> THINGS TO DO
**1)** In the Q-ray text, how many subjects and teeth did the analysis at Kyung Hee University Dental Hospital cover?
**2)** Carry on the Q-ray text past its last sentence.

--- EXTRACT Enclosed Below ---

Based on this principle, this technology enables real-time and repeated detection of otherwise hidden lesions during orthodontic treatment. For example, white spot lesions that appear around brackets — indicators of initial demineralization which may be missed by visual inspection or clinical experience alone — can be detected at an early stage, as the ∆F value exceeds a defined threshold. Similarly, interproximal caries, which are traditionally undetectable without bitewing radiographs, can be precisely identified by Q-ray even when mineral loss is less than 6%. Most importantly, micro-cracks in teeth, which are almost impossible to detect visually or radiographically during orthodontic treatment, can be visualized, with the location, depth, and bacterial activity of the lesion clearly displayed via ∆F, ∆R values, and fluorescence imaging — crucial information for prognosis and treatment planning. 

The clinical potential of this type of technology is substantiated by objective data. At Kyung Hee University Dental Hospital, an analysis of over 150 subjects and more than 300 teeth revealed that more than half of early carious lesions, micro-cracks, and subtle interproximal defects, which could only be detected using Q-ray, were missed by conventional diagnostic techniques. The benefits extend beyond caries and cracks; one of its key strengths lies in enhancing communication between patients and practitioners. All examination outcomes are stored as photographic images, color-mapped graphics, and quantitative data, enabling visualization of lesion changes over time — from the initiation of orthodontic treatment, through interim monitoring, to post-removal of appliances. As a result, patients are not merely given fleeting verbal explanations but are presented with objective data on the status of their teeth, which strongly motivates them toward improved oral hygiene and increases their engagement with the treatment process. The images above present Q-ray scans from patients with labial and lingual bracket attachments. Presenting such imagery to patients not only underscores the importance of oral hygiene, increasing the educational effect, but also provides objective evidence that may protect clinicians in the event of dental caries or other complications arising during orthodontic treatment.

--- End of Enclosed EXTRACT ---
--- PROVIDED MATERIAL Enclosed Below ---

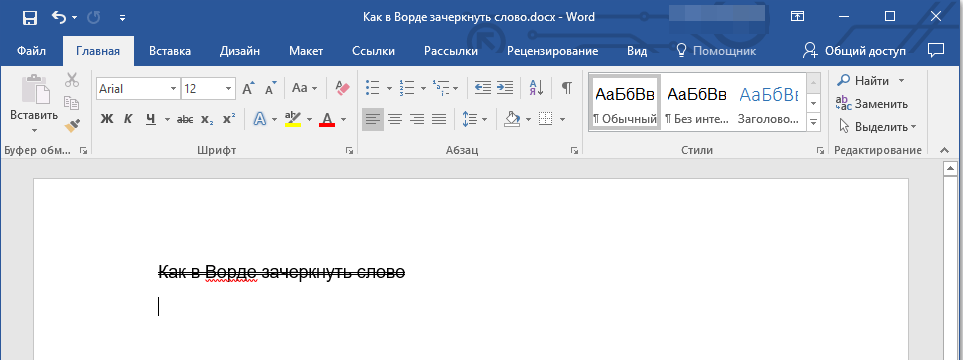The height and width of the screenshot is (360, 963).
Task: Toggle show paragraph marks ¶ button
Action: point(567,88)
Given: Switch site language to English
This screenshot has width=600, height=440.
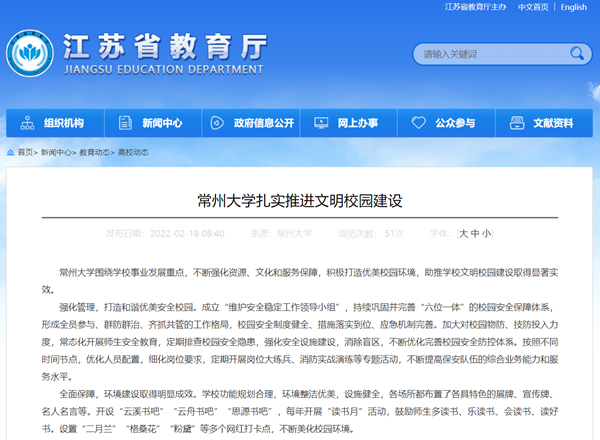Looking at the screenshot, I should (x=574, y=7).
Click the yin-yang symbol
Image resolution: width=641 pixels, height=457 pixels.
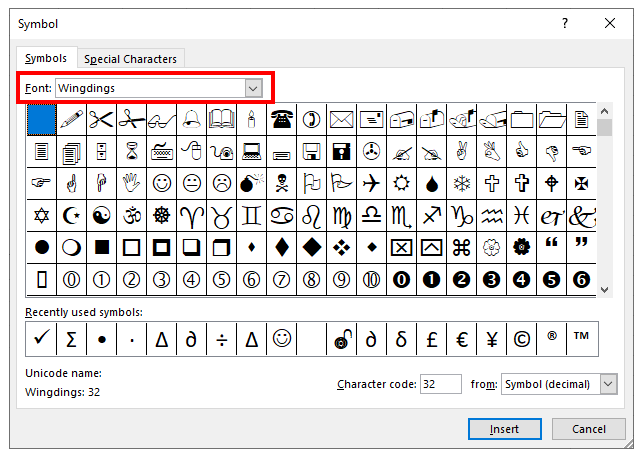[101, 215]
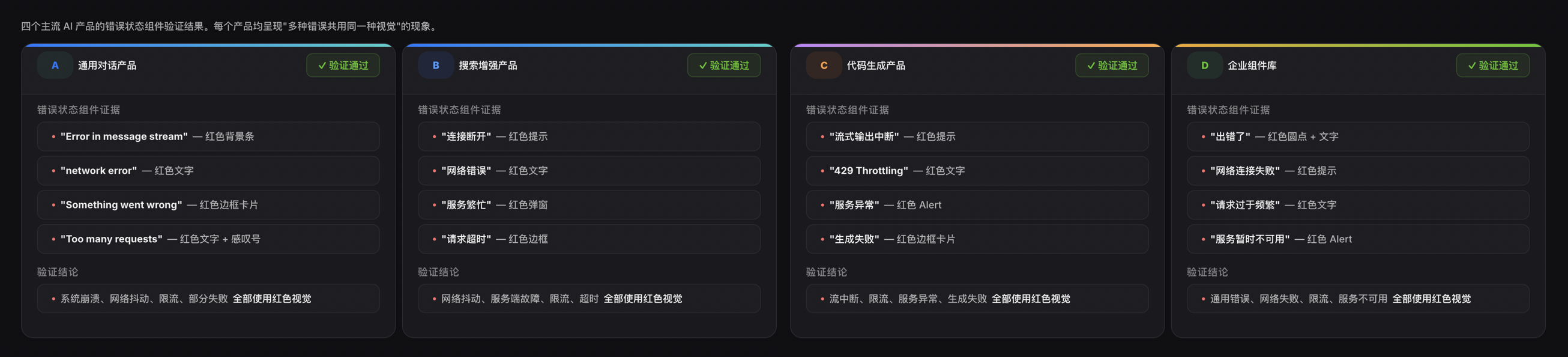Select the "服务暂时不可用" 红色 Alert row
The width and height of the screenshot is (1568, 357).
(1358, 239)
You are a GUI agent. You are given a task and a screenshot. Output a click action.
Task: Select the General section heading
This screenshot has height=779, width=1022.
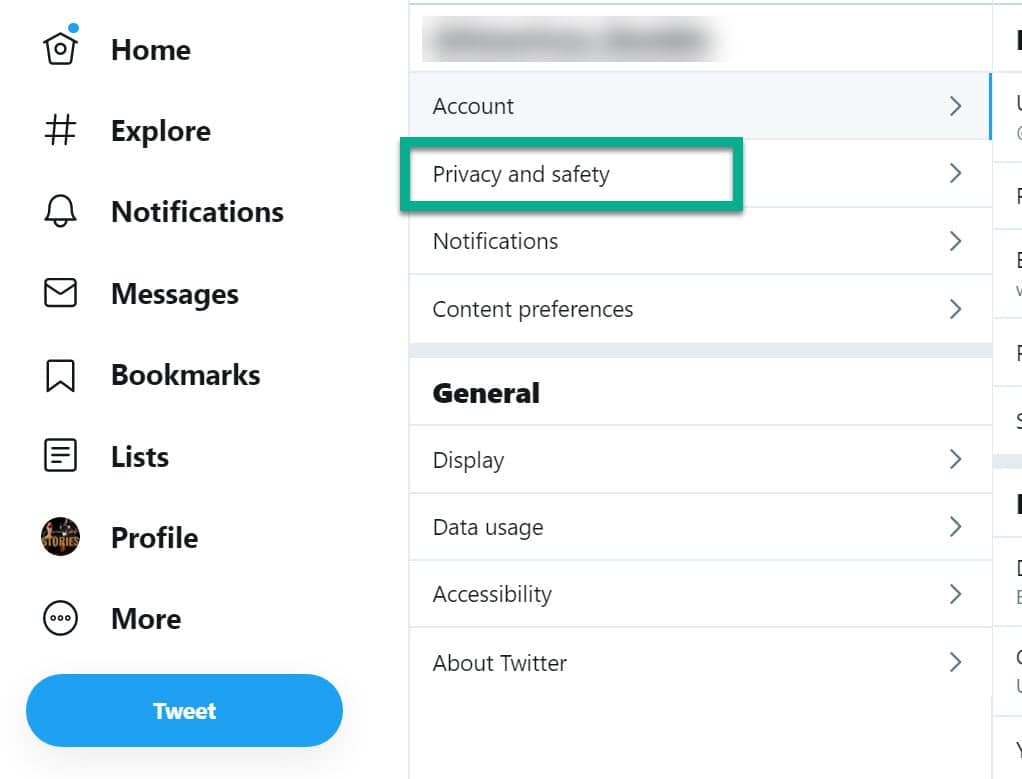(x=486, y=393)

--- End of Enclosed PROVIDED MATERIAL ---

> EXERCISE ANSWERS
**1)** Over 150 subjects and more than 300 teeth.

**2)**
The extensive clinical potential of Q-ray technology is founded upon its originality, reliability, and ease of use. The QLF device developed by AIOBIO has successfully obtained over 20 international patents and has been certified by major global regulatory bodies, including CE marking, FDA clearance, and approval by the Korean Ministry of Food and Drug Safety. Integrated with the advanced QA2 analytical software, the system facilitates seamless processes encompassing region of interest (ROI) designation, quantitative calculation of ∆F/∆R values, and comprehensive patient-specific visualization data management. Furthermore, the absence of ionizing radiation exposure and the brief examination time render this technology particularly suitable and convenient for diverse patient populations, including children, the elderly, pregnant women, and individuals requiring frequent, periodic monitoring. 

Clinical feedback regarding the implementation of the device within the Biocreative Orthodontics Strategy Center at Kyung Hee University Dental Hospital has been notably positive. Clinicians have reported a marked reduction in overlooked early carious lesions and cracks during orthodontic treatment. Moreover, the reliance on conventional radiographic methods has diminished, enabling practitioners to provide patients with clear, visualization-based explanations grounded in objective quantitative data. Patient and caregiver satisfaction has significantly increased due to the availability of visual imagery and numerical assessments, which has correspondingly led to a substantial decrease in complaints related to dental caries, cracks, and subtle interproximal lesions occurring throughout orthodontic therapy. 

Q-ray–based diagnostics in orthodontic patients sets the stage for a new era of data-driven, visualization-based oral health management extending beyond orthodontics to the broader field of dentistry.